Yet giving in America is very uneven. Some people of wealth
recognize their responsibility back to society and are quite
generous. Others feel no such responsibility and lavish upon
themselves and their friends every conceivable indulgence. The
latter are hailed by the media which eagerly covers every last
gaudy detail. The former will never have a program to compete
with "Lifestyles of the Rich and Famous."
So it is with corporate America. Some companies are
extremely committed to being a good corporate neighbor. They
recognize the need to give back to the community and seek to lend
personnel and financial resources to aid local and national
causes. Other companies have a culture which, frankly, doesn't
give a damn about what's happening outside its office window or
factory gate.
There is little to no public recognition of the good
corporate citizen. There is absolutely no incentive, beyond
their own personal values, for company presidents and boards of
directors to engage in corporate giving.
The President can change this. There should be a Blue
Ribbon Committee of prominent individuals created to establish
voluntary guidelines for corporate giving. Standards can be set.
It has been done in Minneapolis. Companies can choose to honor
them, ignore them, or something in between. And every year a
list should be compiled as to who gave what, and that listing
should be made public. Finally, the media should consider this
listing as important news and report on it extensively.
Companies that care should be publicly acknowledged.
Companies that don't should be open to scrutiny and criticism.
The President should establish Presidential Medals for Corporate
and Individual Philanthropy. The point here is to establish a
culture of giving, an embrace of giving, as an esteemed - and
expected - value for corporate America. This notion, hopefully,
will then create an environment wherein Americans of all economic
means will find themselves more open to the same principle. If
this were to happen the bonds between us all would be
strengthened. Now, tell the truth. If Donald Trump had endowed
chairs at Howard University instead of buying that yacht wouldn't
Howard be better off? Wouldn't the country be better off? And
truly, wouldn't Donald Trump be better off?
Let's deglorify indulgence and return giving to the place it
enjoyed when great people made this country.

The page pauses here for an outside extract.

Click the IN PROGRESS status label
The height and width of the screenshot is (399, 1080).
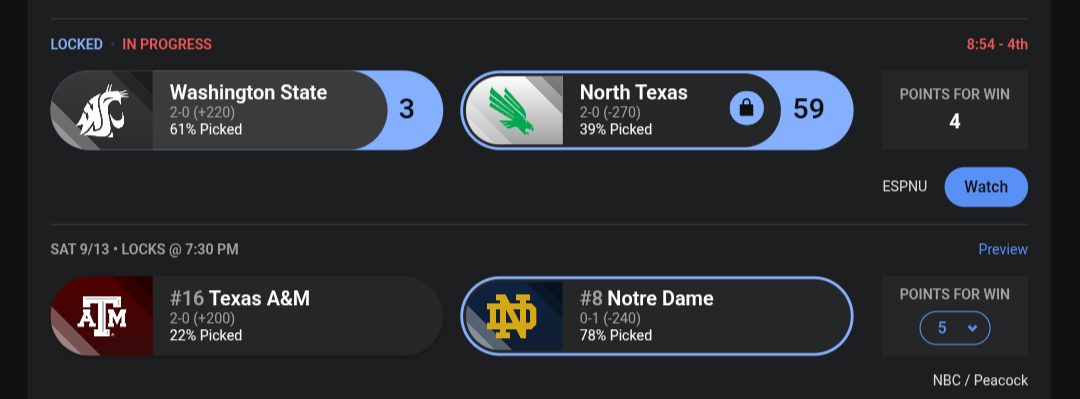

D. Culture as part of a Culture.
Civilizations are measured by their art and cultural
achievements. Sometimes it's architecture, sometimes it's music,
sometimes it's paintings and sometimes it's literature.
These storehouses of human creativity and inspiration mark
the high water marks of what we are. They are the places and
events which can uplift the soul - especially the soul of the
young. How do you measure the impact on a young child of being
exposed to a performance of the Nutcracker Suite or the Messiah
in December? Or the impact on an adolescent being taken to a
matinee performance of "Les Miserables?" Or a summers night
listening to a local orchestra perform? Or a periodic visit to a
sculptor as she works on a piece of public art? Or the chance to
see live theater instead of just another movie?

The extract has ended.